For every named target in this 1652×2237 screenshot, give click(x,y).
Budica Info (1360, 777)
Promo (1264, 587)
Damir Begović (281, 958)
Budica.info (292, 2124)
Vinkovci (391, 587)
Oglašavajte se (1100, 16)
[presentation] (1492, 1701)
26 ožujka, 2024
------------------------
**PROBLEM TO WORK ON**.
Exactly reproduce every record.

**RESULT**.
For every named target in this 1652×2237 screenshot, give click(x,y).
Budica Info (1360, 777)
Promo (1264, 587)
Damir Begović (281, 958)
Budica.info (292, 2124)
Vinkovci (391, 587)
Oglašavajte se (1100, 16)
[presentation] (1492, 1701)
26 ožujka, 2024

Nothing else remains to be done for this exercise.